Both the juvenile officer and Michael’s guardian ad litem concede that the petition contained no allegations sufficient to put Kenneth on notice that his parental rights might be in jeopardy. They argue, however, that Michele’s motion to transfer custody of Michael away from his father to a neutral environment, as well as Kenneth’s substantial involvement in the investigation of the allegations of sexual abuse, put him on notice that he and Justin were suspected of urging Michael to fabricate the instances of abuse. This argument is without merit. In informing the adverse party what factual allegations are relied upon as a cause of action, the petition necessarily limits the issues which can serve as the basis for judgment. Hesse v. Wagner, 475 S.W.2d 55, 61 (Mo.1971); DeMott v. Great American Insurance Co. of New York, 234 Mo.App. 31, 131 S.W.2d 64, 67 (1939).
Although the parties have directed our attention to a number of Missouri cases in support of their respective positions on the issue of adequate notice, most of this authority misses the mark. Generally speaking, the cited cases deal with the question of whether a petition which is framed in the language of the statute defining juvenile court jurisdiction, or which is otherwise vague, pleads allegations of fact with sufficient particularity to confer jurisdiction upon the juvenile court. That is not the issue here. There is no question that the petition in the instant case alleged sexual abuse of Michael by his natural mother with sufficient particularity to give the juvenile court jurisdiction to curtail the mother’s parental rights. The petition did not, however, contain any allegations against Kenneth as would provide him with the adequate notice required by due process of law.

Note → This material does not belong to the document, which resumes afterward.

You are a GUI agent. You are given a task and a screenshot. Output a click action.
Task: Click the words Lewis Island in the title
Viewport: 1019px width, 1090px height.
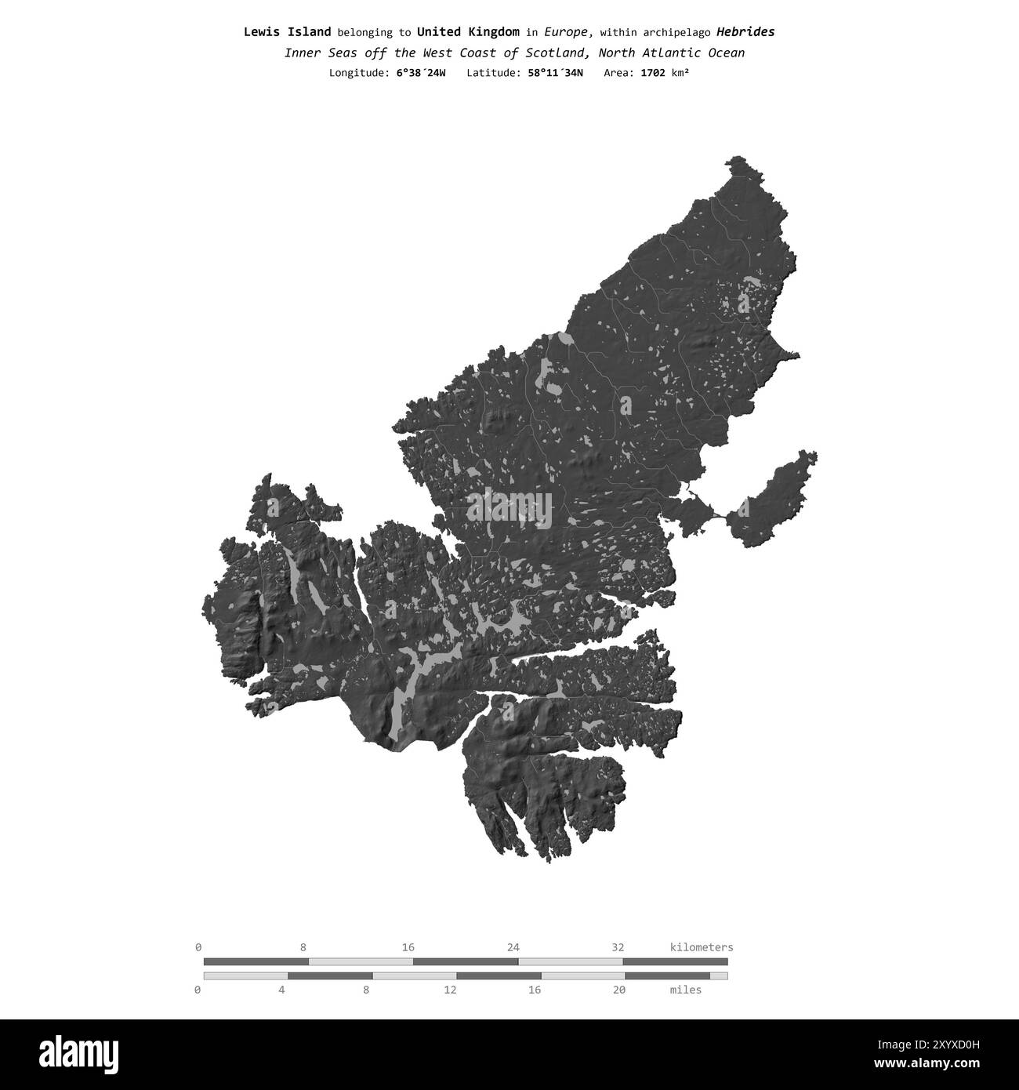pos(287,32)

We are reminded by Michael’s guardian ad litem and by the juvenile officer that the court in a juvenile matter is to be guided by the principle that what is in the best interests of the child is controlling. Judicial adherence to this principle has always been tempered, however, when its unbridled observance would result in disregarding parental rights to due process of law. See Flickinger v. Flickinger, 494 S.W.2d 388, 391 (Mo.App.1973); G. v. Souder, 305 S.W.2d 883, 887 (Mo.App.1957).
The judgment is reversed. The juvenile court’s finding that the only fact alleged in the petition as a basis for its assumption of jurisdiction of the child was unsupported by evidence, required a dismissal of the petition. Of course, a new petition may be filed if present circumstances indicate the existence of statutory grounds for the assumption of jurisdiction by the juvenile court.